Set task - Please copy every line of the material below exactly as it appears.

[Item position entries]
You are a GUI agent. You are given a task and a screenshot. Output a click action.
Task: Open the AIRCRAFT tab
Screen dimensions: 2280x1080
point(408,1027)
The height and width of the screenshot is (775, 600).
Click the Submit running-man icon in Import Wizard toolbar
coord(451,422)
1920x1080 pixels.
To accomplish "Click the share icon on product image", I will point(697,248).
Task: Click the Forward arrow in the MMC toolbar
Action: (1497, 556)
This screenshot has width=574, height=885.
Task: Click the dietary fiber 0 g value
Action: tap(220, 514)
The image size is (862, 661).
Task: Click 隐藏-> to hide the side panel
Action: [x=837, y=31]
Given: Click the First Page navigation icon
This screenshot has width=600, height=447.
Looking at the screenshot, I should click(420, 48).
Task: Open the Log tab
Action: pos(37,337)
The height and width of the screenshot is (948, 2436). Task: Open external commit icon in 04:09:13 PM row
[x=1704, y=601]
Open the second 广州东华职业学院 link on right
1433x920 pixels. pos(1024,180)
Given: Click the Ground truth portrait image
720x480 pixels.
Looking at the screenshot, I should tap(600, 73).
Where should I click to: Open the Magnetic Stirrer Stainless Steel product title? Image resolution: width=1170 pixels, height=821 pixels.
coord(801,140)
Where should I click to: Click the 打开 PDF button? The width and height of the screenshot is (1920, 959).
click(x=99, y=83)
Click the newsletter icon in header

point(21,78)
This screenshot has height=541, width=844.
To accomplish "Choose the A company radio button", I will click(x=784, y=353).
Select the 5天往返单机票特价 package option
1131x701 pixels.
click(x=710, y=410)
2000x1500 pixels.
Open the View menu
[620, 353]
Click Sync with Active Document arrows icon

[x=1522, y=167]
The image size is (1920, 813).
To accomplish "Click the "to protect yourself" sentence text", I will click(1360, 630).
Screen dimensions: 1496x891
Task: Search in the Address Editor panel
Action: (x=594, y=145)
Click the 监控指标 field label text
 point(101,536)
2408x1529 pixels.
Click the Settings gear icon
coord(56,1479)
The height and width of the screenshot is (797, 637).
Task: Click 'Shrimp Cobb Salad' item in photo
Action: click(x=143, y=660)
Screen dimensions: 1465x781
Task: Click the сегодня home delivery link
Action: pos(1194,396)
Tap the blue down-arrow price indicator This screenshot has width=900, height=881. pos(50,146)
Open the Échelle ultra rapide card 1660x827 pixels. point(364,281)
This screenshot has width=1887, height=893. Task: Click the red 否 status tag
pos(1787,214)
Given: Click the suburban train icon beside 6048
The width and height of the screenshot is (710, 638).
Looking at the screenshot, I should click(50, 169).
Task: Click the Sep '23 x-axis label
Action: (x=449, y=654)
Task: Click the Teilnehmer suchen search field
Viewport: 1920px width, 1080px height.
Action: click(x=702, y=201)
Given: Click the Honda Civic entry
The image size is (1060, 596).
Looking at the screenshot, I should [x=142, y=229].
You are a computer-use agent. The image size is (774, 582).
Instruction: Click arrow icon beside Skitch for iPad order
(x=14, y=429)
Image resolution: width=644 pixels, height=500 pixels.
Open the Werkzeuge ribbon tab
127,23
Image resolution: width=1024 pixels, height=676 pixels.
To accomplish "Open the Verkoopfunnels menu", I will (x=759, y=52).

In response -
You are a GUI agent. You are given a task and a screenshot. Output a click action.
Task: Open the AIRCRAFT tab
Screen dimensions: 2280x1080
point(408,1027)
The height and width of the screenshot is (775, 600).
Click the Submit running-man icon in Import Wizard toolbar
coord(451,422)
1920x1080 pixels.
To accomplish "Click the share icon on product image", I will point(697,248).
Task: Click the Forward arrow in the MMC toolbar
Action: (1497, 556)
This screenshot has width=574, height=885.
Task: Click the dietary fiber 0 g value
Action: tap(220, 514)
The image size is (862, 661).
Task: Click 隐藏-> to hide the side panel
Action: [x=837, y=31]
Given: Click the First Page navigation icon
This screenshot has width=600, height=447.
Looking at the screenshot, I should click(420, 48).
Task: Open the Log tab
Action: pos(37,337)
The height and width of the screenshot is (948, 2436). Task: Open external commit icon in 04:09:13 PM row
[x=1704, y=601]
Open the second 广州东华职业学院 link on right
1433x920 pixels. pos(1024,180)
Given: Click the Ground truth portrait image
720x480 pixels.
Looking at the screenshot, I should tap(600, 73).
Where should I click to: Open the Magnetic Stirrer Stainless Steel product title? Image resolution: width=1170 pixels, height=821 pixels.
coord(801,140)
Where should I click to: Click the 打开 PDF button? The width and height of the screenshot is (1920, 959).
click(x=99, y=83)
Click the newsletter icon in header

point(21,78)
This screenshot has height=541, width=844.
To accomplish "Choose the A company radio button", I will click(x=784, y=353).
Select the 5天往返单机票特价 package option
1131x701 pixels.
click(x=710, y=410)
2000x1500 pixels.
Open the View menu
[620, 353]
Click Sync with Active Document arrows icon

[x=1522, y=167]
The image size is (1920, 813).
To accomplish "Click the "to protect yourself" sentence text", I will click(1360, 630).
Screen dimensions: 1496x891
Task: Search in the Address Editor panel
Action: (x=594, y=145)
Click the 监控指标 field label text
 point(101,536)
2408x1529 pixels.
Click the Settings gear icon
coord(56,1479)
The height and width of the screenshot is (797, 637).
Task: Click 'Shrimp Cobb Salad' item in photo
Action: click(x=143, y=660)
Screen dimensions: 1465x781
Task: Click the сегодня home delivery link
Action: pos(1194,396)
Tap the blue down-arrow price indicator This screenshot has width=900, height=881. pos(50,146)
Open the Échelle ultra rapide card 1660x827 pixels. point(364,281)
This screenshot has width=1887, height=893. Task: Click the red 否 status tag
pos(1787,214)
Given: Click the suburban train icon beside 6048
The width and height of the screenshot is (710, 638).
Looking at the screenshot, I should click(50, 169).
Task: Click the Sep '23 x-axis label
Action: (x=449, y=654)
Task: Click the Teilnehmer suchen search field
Viewport: 1920px width, 1080px height.
Action: click(x=702, y=201)
Given: Click the Honda Civic entry
The image size is (1060, 596).
Looking at the screenshot, I should [x=142, y=229].
You are a computer-use agent. The image size is (774, 582).
Instruction: Click arrow icon beside Skitch for iPad order
(x=14, y=429)
Image resolution: width=644 pixels, height=500 pixels.
Open the Werkzeuge ribbon tab
127,23
Image resolution: width=1024 pixels, height=676 pixels.
To accomplish "Open the Verkoopfunnels menu", I will (x=759, y=52).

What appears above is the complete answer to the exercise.